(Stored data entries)
☆ ☆ ☆ ☆ ☆ ☆ ☆

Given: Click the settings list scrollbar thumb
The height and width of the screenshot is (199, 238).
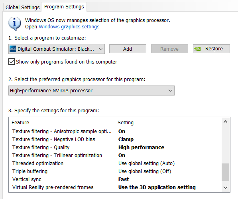Looking at the screenshot, I should [x=225, y=172].
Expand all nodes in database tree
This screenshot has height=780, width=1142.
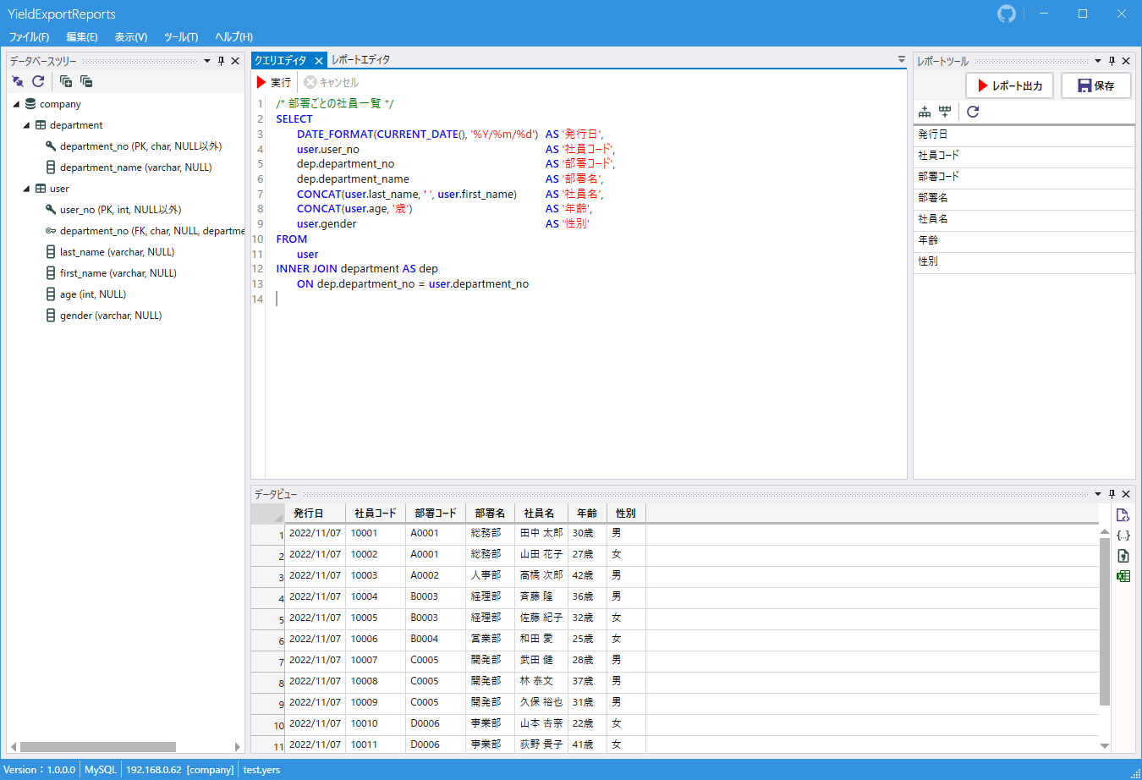66,81

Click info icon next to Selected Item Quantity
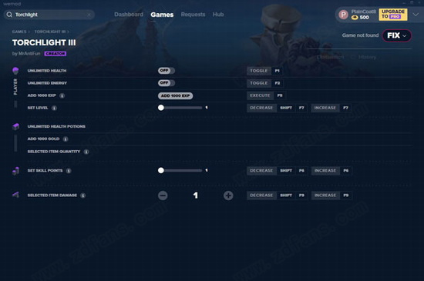[x=86, y=152]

☆ ☆ ☆ ☆ ☆ ☆ ☆

What is needed is an exact copy of the entries above, with no images in it.

Given: Click the settings list scrollbar thumb
The height and width of the screenshot is (199, 238).
Looking at the screenshot, I should [x=225, y=172].
Expand all nodes in database tree
This screenshot has height=780, width=1142.
66,81

Click info icon next to Selected Item Quantity
[x=86, y=152]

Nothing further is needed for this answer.